Ultimately it’s a book of its time, I think, and will be increasingly hard to approach for subsequent generations. As I worked my way towards the denouement, I found myself thinking of James Joyce‘s realisation, at the end of A Portrait of the Artist as a Young Man, that he must leave his native land and go into exile, and seeing the parallel working itself out in Gombrowicz’ mind: there was no place for him in the new Poland, and he left forever, a couple of weeks before Hitler and Stalin snuffed out its brief existence.

Bruno Schultz: The Street of Crocodiles

March 31, 2015

51ft9Cr66yL._AA160_I finally picked this up and read it for the first time (having bought it new in 1980!) because I learned from Gombrowiczdiary that the two knew each other, and Gombrowicz rated Schultz quite highly.

It’s a collection of linked short stories centred on Schultz’ hometown of Drohobycz, formerly in eastern Poland. The atmosphere is dreamlike, almost hallucinatory in places; there are echoes of Kafka‘s short story Metamorphosis as Schultz writes about his father, though the transformation is slower and more drawn out than that of Gregor Samsa.
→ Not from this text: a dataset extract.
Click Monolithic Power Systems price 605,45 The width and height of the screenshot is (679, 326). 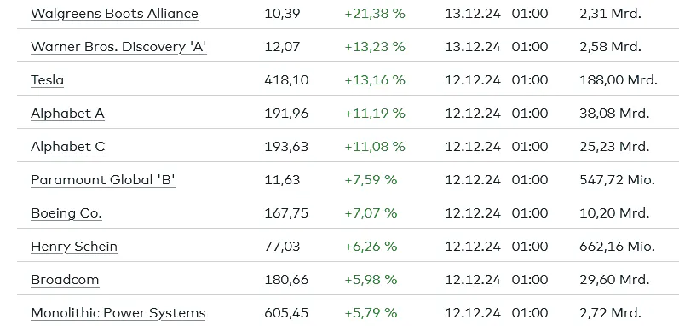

Although they are divorced from reality, there is a hypnotic feel to the stories; the characters are also unreal: the closest comparison I could come up with as I thought about them was with Marquez and magic realism, that style which was to emerge much later on. The language is often beautiful, lyrical as we shift from semi-reality to fantasy. Echoes of some of Boris Vian, too. I often wonder which writers have read, heard of or comes across each other when I pick up on similar traits like this in different writers.

The two most accomplished stories are The Street of Crocodiles and Cinnamon Shops (this collection is sometimes given the name of that story as its title), both powerful and haunting visions of aspects of the town. When I read something like this, I find myself reading quite differently compared with how I interact with a more conventional novel or short story: here, I drift too, in a dreamlike state, through the almost poetic visions and imaginings of the writer, rather than absorbing words and thinking about them as I seek to take plot and character on board. Quite a magical experience.